There are good reasons for this rule. Containers themselves leverage key Linux concepts and capabilities, such as SELinux, namespaces and control groups to run applications inside of them. In addition, virtually every tool used in container orchestration – including Kubernetes – was also built using Linux concepts and uses Linux tooling and APIs to manage containers.
All the above means that, at the enterprise level, Linux is a no-brainer to run a container platform on, since this will minimise the waste of system resources and developer time.
Looking beyond Kubernetes
Something that’s often ignored in the conversation around containers is what exactly Kubernetes does. Colloquially, we often over-simplify Kubernetes and describe it as an application that runs containers, but this isn’t quite right.
Rather, it’s more accurate to say that Kubernetes is a bundle of APIs, utilities and tools that handle computing resource management and container orchestration. This bundle does not provide everything that’s needed for a container platform. Along with the tools provided by Kubernetes, a complete and functional container platform needs networking, storage, a registry, logging and monitoring. All of these, along with an orchestration tool like Kubernetes, must sit atop the underlying OS.
Depending on the resources and needs of your organisation, you can choose to either invest in a commercial framework or build your own container platform. When it comes to the economic case, a commercial framework is often the most compelling choice, principally for the time it saves that would otherwise be spent developing, maintaining, installing and configuring a comprehensive container platform.
In addition, a commercial framework can already have done the legwork (and trial-and-error testing) in developing and configuring useful ‘out-of-the-box’ features for an enterprise environment. Chief among these is cloud-agnosticism, which can allow a container platform to operate seamlessly across different cloud providers.
Remembering the 4 C’s
When it comes to choosing your container platform, you should always make sure that it ties into your own specific organisational needs…. so if you decide to choose a commercial framework, there’s a good rules-of-thumb test to assess how well it suits your needs – the 4 C’s:
- Code – what kind and level of code contributions is the vendor making?
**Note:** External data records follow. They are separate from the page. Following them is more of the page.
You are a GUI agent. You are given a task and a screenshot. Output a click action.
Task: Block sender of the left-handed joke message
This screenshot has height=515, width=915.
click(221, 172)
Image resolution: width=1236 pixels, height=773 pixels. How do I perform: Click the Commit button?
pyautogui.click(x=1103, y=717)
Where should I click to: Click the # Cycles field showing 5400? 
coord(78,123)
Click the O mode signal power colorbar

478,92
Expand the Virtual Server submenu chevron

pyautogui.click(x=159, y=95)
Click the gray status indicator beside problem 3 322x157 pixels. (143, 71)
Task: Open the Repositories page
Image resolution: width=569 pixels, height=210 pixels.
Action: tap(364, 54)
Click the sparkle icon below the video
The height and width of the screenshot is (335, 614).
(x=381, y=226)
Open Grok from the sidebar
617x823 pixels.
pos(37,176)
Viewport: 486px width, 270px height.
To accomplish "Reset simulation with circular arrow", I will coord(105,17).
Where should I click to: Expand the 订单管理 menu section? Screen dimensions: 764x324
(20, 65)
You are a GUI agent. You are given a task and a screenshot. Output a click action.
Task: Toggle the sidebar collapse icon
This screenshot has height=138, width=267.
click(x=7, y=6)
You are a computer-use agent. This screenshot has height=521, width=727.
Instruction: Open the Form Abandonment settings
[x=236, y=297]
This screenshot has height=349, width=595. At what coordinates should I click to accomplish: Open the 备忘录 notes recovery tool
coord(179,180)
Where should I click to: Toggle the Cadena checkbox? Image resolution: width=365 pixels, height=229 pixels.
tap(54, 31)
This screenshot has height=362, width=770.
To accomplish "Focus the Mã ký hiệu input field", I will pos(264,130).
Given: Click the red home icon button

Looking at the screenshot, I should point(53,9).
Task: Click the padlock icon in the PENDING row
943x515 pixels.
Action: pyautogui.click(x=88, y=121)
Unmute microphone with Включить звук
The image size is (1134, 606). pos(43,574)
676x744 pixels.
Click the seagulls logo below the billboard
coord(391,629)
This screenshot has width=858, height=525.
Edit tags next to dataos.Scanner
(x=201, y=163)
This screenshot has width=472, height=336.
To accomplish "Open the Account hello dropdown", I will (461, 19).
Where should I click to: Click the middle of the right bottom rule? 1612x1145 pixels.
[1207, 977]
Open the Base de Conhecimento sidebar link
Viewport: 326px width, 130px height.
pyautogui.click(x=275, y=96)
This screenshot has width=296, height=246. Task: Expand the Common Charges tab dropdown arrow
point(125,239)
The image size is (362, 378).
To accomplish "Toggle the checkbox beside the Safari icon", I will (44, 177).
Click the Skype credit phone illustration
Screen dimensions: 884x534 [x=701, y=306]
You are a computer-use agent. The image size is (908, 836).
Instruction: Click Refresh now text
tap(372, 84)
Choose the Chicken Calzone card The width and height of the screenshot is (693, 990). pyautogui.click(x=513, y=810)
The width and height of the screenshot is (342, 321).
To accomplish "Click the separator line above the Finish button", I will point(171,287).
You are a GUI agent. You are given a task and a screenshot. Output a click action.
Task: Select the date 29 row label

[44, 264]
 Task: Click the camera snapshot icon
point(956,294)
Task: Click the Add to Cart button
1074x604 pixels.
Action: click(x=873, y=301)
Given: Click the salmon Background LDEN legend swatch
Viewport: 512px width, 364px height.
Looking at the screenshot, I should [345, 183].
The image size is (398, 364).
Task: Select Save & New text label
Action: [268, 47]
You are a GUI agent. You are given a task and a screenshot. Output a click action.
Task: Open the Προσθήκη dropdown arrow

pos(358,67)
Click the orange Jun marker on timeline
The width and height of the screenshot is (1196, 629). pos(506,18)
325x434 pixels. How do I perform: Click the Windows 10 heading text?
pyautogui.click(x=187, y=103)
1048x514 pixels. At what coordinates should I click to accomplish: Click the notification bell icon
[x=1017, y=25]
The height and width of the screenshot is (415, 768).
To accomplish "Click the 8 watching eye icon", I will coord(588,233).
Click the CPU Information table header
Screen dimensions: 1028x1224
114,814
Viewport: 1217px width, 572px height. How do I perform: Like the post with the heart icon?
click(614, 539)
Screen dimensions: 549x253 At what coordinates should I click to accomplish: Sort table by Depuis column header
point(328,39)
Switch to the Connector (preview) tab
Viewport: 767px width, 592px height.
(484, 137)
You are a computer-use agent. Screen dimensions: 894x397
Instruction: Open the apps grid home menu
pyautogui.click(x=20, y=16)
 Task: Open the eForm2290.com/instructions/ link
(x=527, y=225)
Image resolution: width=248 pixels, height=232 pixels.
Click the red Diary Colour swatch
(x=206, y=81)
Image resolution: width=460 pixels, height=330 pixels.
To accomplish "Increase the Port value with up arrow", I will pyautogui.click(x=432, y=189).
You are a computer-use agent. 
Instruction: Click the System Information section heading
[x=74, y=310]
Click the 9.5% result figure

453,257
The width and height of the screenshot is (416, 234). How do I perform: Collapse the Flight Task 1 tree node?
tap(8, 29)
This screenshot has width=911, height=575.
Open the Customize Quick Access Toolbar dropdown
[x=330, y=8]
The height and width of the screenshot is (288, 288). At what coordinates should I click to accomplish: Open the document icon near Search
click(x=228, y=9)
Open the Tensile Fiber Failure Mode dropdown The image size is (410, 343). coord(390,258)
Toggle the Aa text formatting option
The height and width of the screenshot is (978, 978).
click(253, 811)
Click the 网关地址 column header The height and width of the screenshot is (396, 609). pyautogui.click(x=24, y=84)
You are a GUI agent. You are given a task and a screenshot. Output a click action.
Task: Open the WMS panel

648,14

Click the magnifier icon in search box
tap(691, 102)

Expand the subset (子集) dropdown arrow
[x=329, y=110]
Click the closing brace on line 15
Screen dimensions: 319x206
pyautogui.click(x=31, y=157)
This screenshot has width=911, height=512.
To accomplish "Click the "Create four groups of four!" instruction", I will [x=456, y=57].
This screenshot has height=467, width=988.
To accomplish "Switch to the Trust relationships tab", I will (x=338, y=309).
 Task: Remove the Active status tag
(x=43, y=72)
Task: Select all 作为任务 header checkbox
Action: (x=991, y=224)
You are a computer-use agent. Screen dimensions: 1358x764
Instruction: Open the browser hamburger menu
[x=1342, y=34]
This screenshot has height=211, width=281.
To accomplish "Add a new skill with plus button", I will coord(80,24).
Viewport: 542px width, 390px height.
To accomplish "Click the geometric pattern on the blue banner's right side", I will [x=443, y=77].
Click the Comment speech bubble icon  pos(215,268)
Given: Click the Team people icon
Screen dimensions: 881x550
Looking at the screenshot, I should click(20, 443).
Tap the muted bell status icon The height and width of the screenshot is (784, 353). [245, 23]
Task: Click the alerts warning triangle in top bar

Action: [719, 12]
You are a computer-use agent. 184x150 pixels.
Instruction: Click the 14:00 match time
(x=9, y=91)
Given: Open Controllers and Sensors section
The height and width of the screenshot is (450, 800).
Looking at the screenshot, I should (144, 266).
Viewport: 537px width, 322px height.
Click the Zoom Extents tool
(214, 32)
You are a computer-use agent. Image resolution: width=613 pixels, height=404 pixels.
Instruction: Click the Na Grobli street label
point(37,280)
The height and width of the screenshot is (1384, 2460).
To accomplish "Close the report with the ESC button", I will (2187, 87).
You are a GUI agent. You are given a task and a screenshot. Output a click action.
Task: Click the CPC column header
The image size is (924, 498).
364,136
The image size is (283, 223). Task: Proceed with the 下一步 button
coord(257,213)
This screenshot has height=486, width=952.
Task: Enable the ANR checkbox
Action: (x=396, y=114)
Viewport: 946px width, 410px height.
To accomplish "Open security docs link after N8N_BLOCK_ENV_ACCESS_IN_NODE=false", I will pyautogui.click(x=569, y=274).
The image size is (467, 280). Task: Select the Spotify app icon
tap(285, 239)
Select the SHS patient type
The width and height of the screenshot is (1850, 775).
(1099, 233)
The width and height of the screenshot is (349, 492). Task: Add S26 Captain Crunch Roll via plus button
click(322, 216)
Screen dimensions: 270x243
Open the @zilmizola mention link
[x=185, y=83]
- Customers – are there already real customers using the platform? To what extent do their operational needs resemble your own?
- Cloud – where does the container platform run? Which cloud providers can you use with it?
- Comprehensive – how complete is the portfolio of products and solutions – do they fit the needs of your entire team? Does the platform provide the scalability you’re looking for?
There’s a final point to consider: a container platform might work well by itself, but it should never be implemented in isolation from the rest of your organisation’s operations and strategy. If a container platform hinders the ability to achieve other goals, then you shouldn’t feel afraid to go back to the drawing board with your container platform choice.
Picking a container platform is not a one-off choice.
Instead, you should think of your container platform as a piece of living infrastructure that will need regular iteration and change – just as the containers sitting atop it do.